* WHAT IS EXPECTED *
Check each line below for the word "Tape" and give the count alone.

___ STORED DATA ___

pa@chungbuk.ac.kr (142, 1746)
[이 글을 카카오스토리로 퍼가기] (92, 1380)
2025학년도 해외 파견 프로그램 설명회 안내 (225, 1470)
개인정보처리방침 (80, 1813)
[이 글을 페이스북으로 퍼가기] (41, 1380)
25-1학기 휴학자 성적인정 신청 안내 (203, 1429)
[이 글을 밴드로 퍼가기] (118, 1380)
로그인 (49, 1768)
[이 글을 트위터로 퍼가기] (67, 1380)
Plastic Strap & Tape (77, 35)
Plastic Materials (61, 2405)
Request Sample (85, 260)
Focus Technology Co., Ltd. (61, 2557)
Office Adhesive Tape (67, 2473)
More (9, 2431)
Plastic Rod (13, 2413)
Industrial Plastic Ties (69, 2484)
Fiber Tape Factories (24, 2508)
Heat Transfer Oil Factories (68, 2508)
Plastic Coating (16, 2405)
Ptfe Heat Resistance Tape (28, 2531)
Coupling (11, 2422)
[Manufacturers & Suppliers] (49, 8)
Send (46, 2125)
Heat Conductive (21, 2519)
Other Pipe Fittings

___

* EXERCISE SOLUTION *
4